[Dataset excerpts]
┌──

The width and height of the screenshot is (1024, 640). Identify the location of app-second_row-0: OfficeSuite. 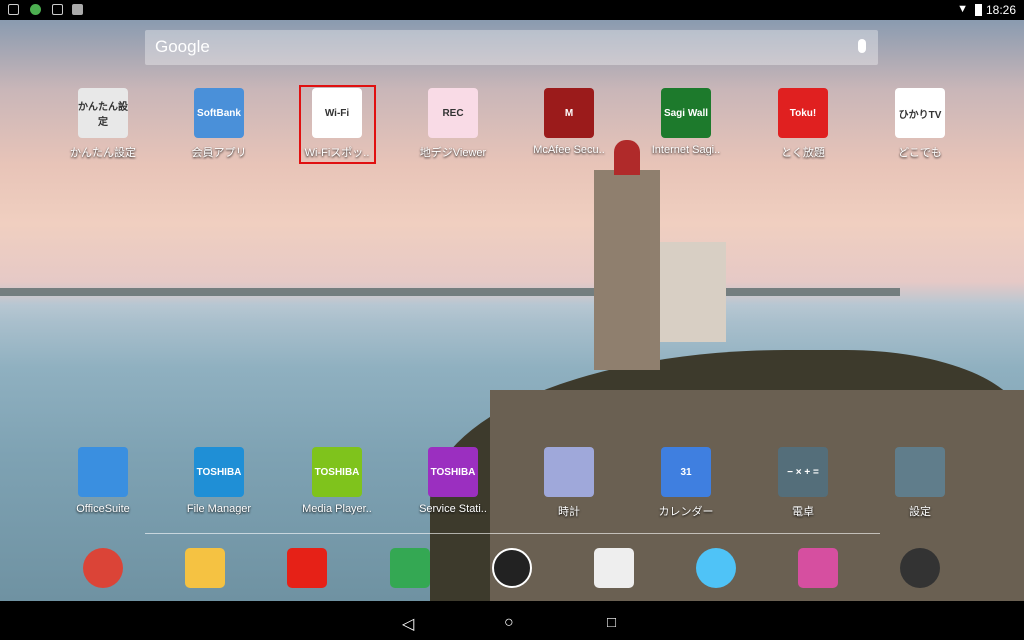
(103, 481).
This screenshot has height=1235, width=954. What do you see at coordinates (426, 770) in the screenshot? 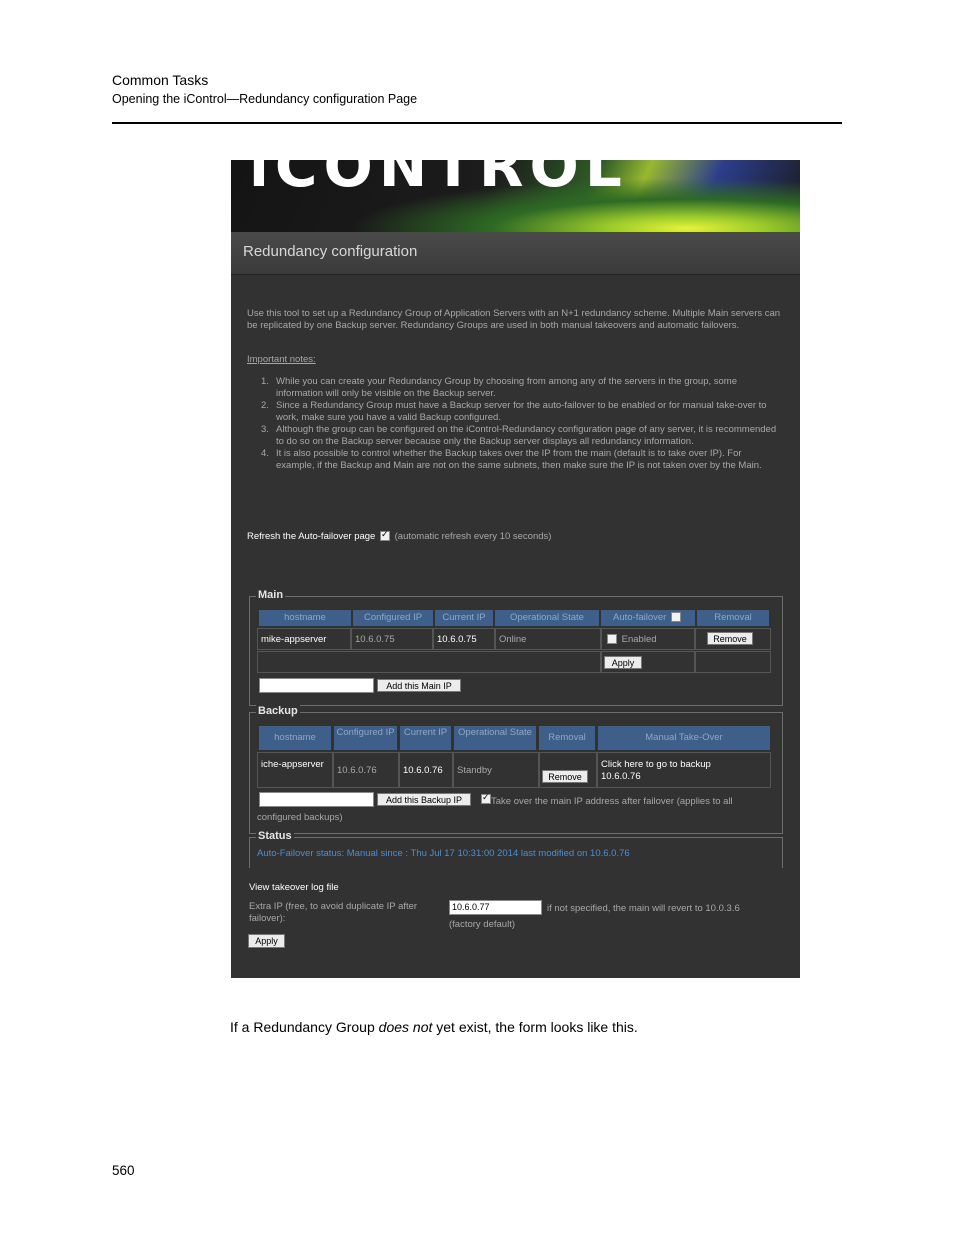
I see `backup-current-ip-cell: 10.6.0.76` at bounding box center [426, 770].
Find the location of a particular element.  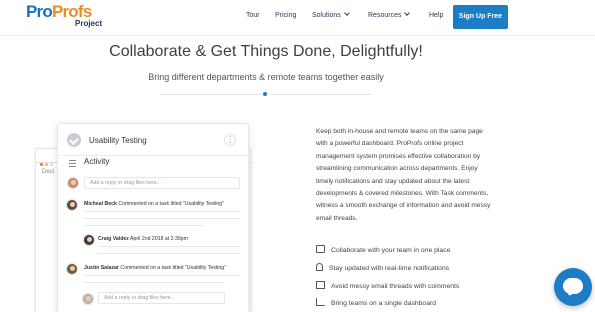

bell-icon is located at coordinates (320, 267).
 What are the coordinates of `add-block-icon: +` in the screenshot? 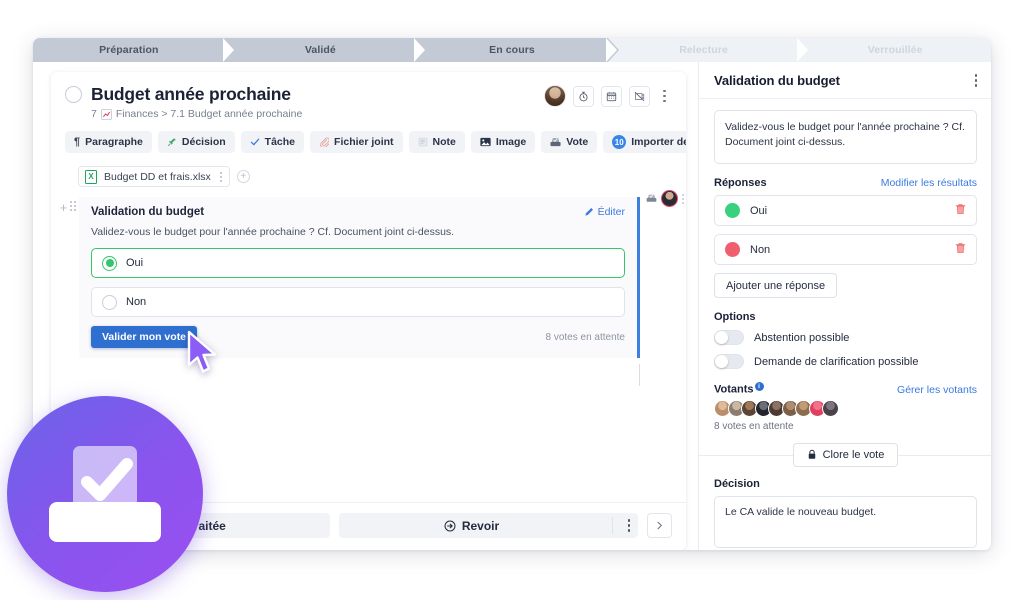 It's located at (64, 208).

└──

*TASK INSTRUCTIONS*
Can you write out, word for word, the lines from the very first one through the line containing "center [426, 770].", both included, leaving the pictures out?

*SOLUTION TO THIS PROBLEM*
The width and height of the screenshot is (1024, 640). Identify the location of app-second_row-0: OfficeSuite. 
(103, 481).
This screenshot has height=1235, width=954. What do you see at coordinates (426, 770) in the screenshot? 
I see `backup-current-ip-cell: 10.6.0.76` at bounding box center [426, 770].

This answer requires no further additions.